What Is PAYE?
PAYE is the system through which employers deduct income tax and National Insurance from employee wages. Learn how to run payroll compliantly.
Key Takeaways
- PAYE requires employers to deduct income tax and National Insurance from employee pay
- Employers also pay Employer's National Insurance on top of employee deductions
- Real Time Information (RTI) requires payroll submissions to HMRC on or before each pay date
- Payroll software automates most PAYE obligations — manual payroll is error-prone
What PAYE is
Pay As You Earn is the UK system through which employers collect income tax and National Insurance contributions from employees' wages and pay them directly to HMRC. Rather than employees paying tax annually in a lump sum, PAYE spreads the obligation across each pay period.

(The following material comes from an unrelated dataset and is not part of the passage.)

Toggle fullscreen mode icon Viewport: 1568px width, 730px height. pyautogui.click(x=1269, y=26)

Employers act as unpaid tax collectors — failure to operate PAYE correctly results in penalties for the employer.
What employers must deduct and pay
From each employee's gross pay, employers deduct income tax (using HMRC tax codes) and Employee National Insurance Contributions. Employers additionally pay Employer's National Insurance on employee earnings above the Secondary Threshold — currently 13.8%, rising to 15% from April 2025. The employer also handles student loan deductions, pension contributions, and statutory payments.
Real Time Information
Since 2013, HMRC requires employers to submit a Full Payment Submission (FPS) on or before each pay date through Real Time Information. If there are no employees to pay in a period, an Employer Payment Summary (EPS) is submitted. Missing or late RTI submissions incur penalties — £100 per month for employers with 1-9 employees, rising with headcount.
Payroll software
Operating PAYE manually is complex and error-prone. Payroll software — Xero Payroll, Sage Payroll, BrightPay, QuickBooks Payroll — automates deduction calculations, generates payslips, submits RTI filings, and calculates pension contributions. Free basic payroll software is available from HMRC's approved list for businesses with fewer than 10 employees.

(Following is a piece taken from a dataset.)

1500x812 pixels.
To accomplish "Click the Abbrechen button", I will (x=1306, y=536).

Employer obligations beyond PAYE
Running PAYE creates additional obligations. Auto-enrolment requires employers to enrol eligible employees into a qualifying workplace pension. Statutory payments including Statutory Sick Pay and Statutory Maternity Pay must be paid to eligible employees. P60 annual certificates must be issued to every employee after each tax year end summarising their earnings and deductions.